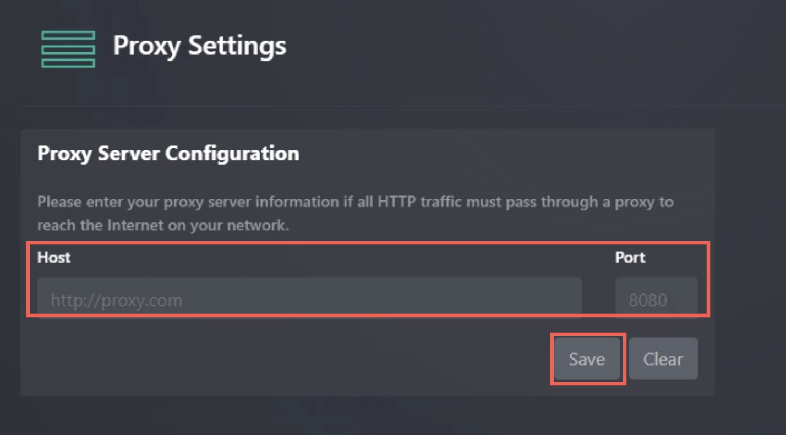Click the Proxy Settings page title
This screenshot has height=435, width=786.
tap(199, 46)
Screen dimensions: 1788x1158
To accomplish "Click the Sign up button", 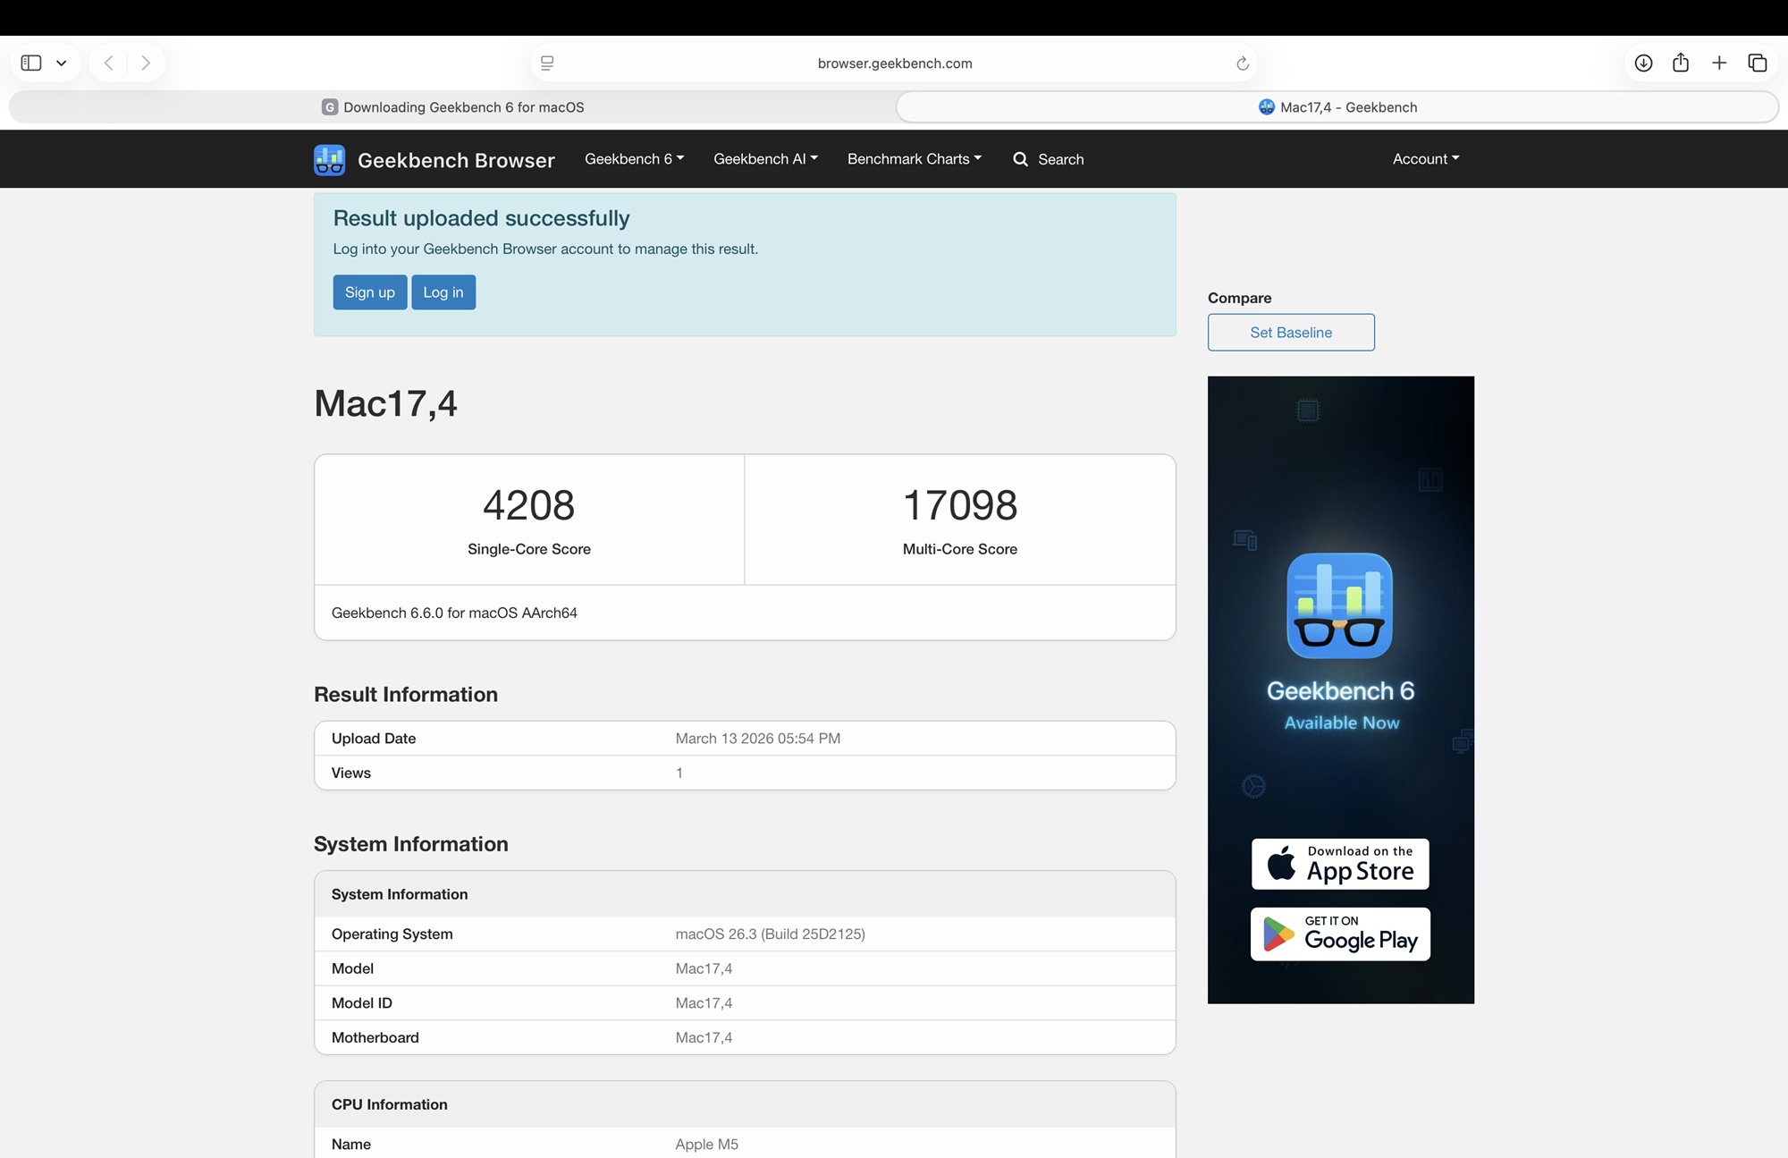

## Requirement
Turn the listing above into a numbered list with blank lines omitted, and leave the pictures out.

## Complete response
1. Click the Proxy Settings page title
2. This screenshot has height=435, width=786.
3. tap(199, 46)
4. Screen dimensions: 1788x1158
5. To accomplish "Click the Sign up button", 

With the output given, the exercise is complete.